- Senate of the Philippines 20th Congress

History
- New session started: July 28, 2025

Leadership
- Chair: Loren Legarda (NPC)

Structure
- Seats: 15
- Political groups: Majority (9) NPC (3); Nacionalista (2); Akbayan (1); KANP (1); Liberal (1); Independent (1); Minority (6) PDP (2); NPC (1); PMP (1); Independent (2);

= Philippine Senate Committee on Higher, Technical and Vocational Education =

Standing committee of the Senate of the Philippines

The Philippine Senate Committee on Higher, Technical and Vocational Education is a standing committee of the Senate of the Philippines.
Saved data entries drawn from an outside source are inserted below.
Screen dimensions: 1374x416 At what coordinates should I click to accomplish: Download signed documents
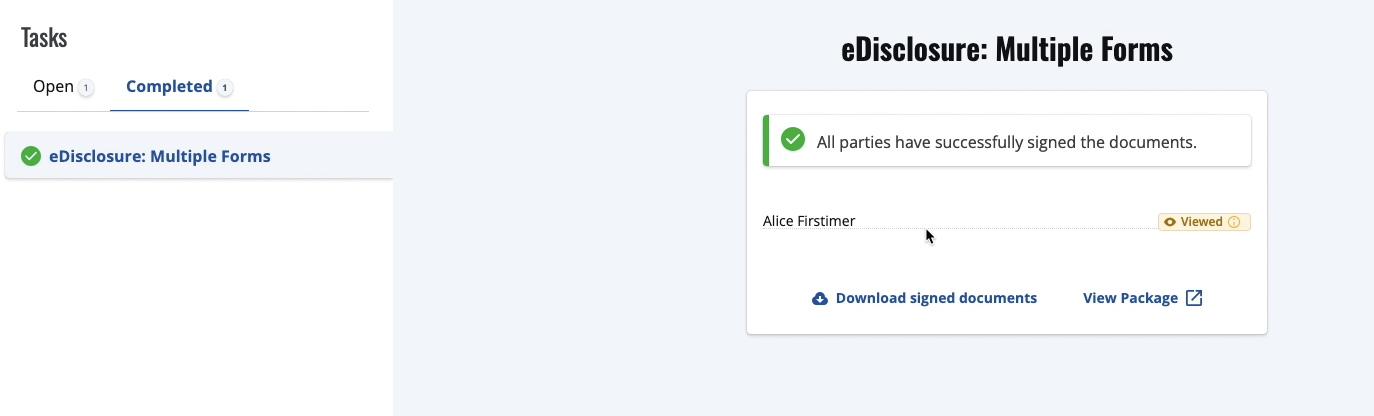point(936,298)
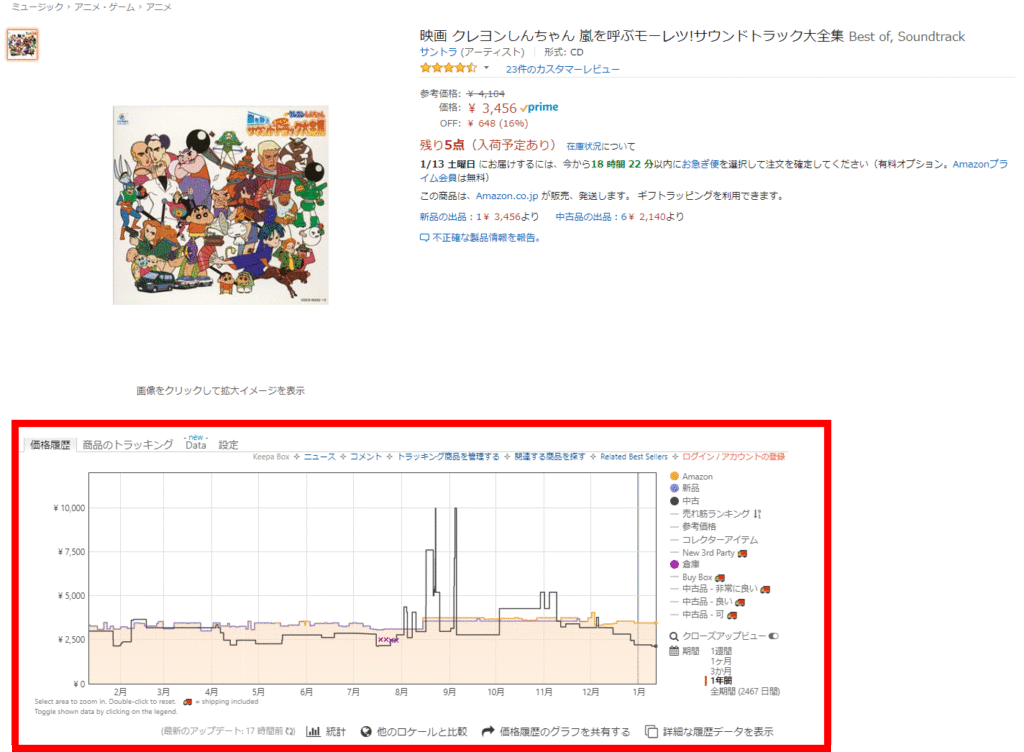
Task: Open the 統計 statistics icon below the chart
Action: 313,731
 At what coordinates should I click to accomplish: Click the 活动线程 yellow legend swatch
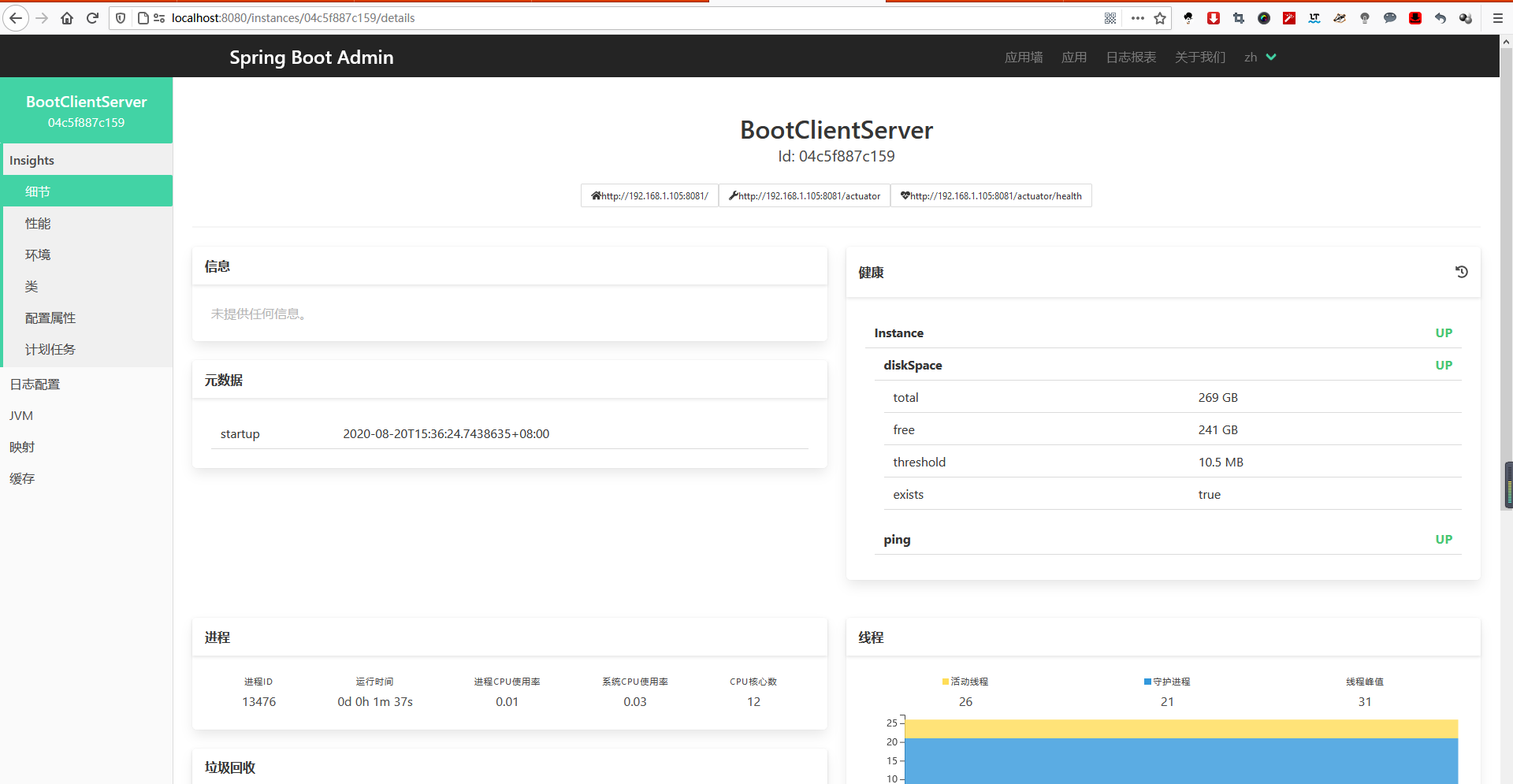click(x=946, y=682)
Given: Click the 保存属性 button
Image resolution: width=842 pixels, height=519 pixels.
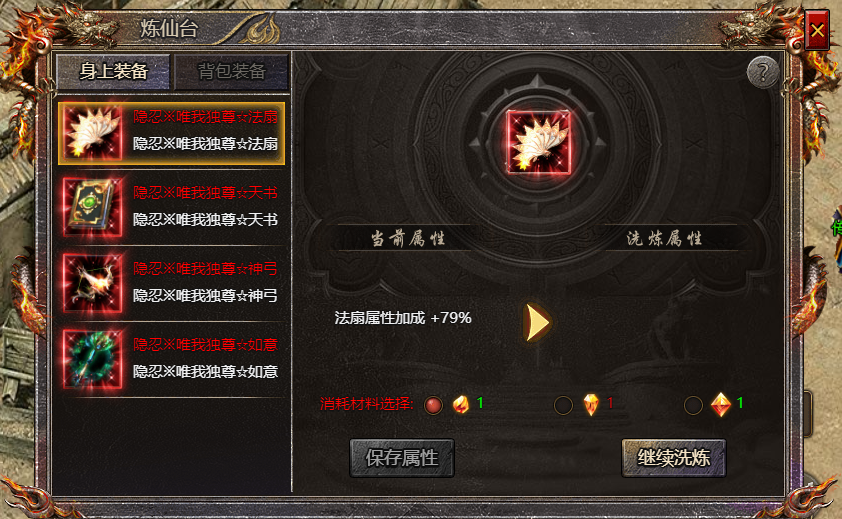Looking at the screenshot, I should point(402,458).
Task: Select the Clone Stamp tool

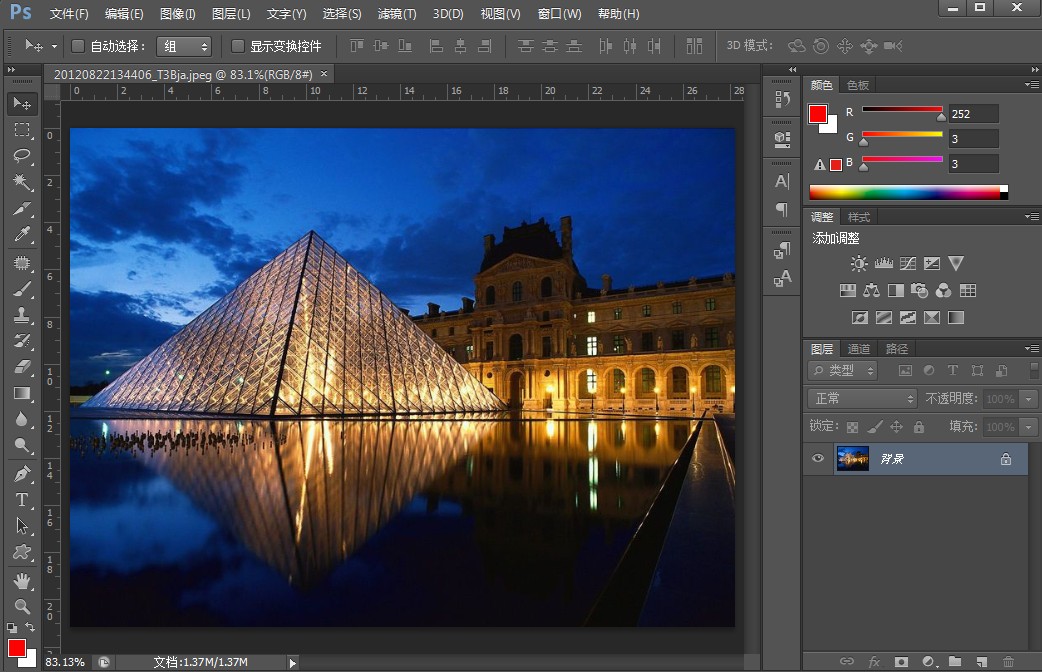Action: pyautogui.click(x=22, y=314)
This committee, along with the Committee on Basic Education, Arts and Culture, was formed after the Committee on Education, Arts and Culture was split into two on July 31, 2019, pursuant to Senate Resolution No. 6 of the 18th Congress.

== Jurisdiction ==
According to the Rules of the Senate, the committee handles all matters relating to:

- Post-secondary and tertiary education
- Technical education
- Distance education
- Vocational education
- Commission on Higher Education
- Technical Education and Skills Development Authority
- Students and teachers’ welfare
- Centers of excellence
- Scholarships, grants, subsidies and incentives to deserving students

== Members, 20th Congress ==
Based on the Rules of the Senate, the Senate Committee on Higher, Technical and Vocational Education has 15 members.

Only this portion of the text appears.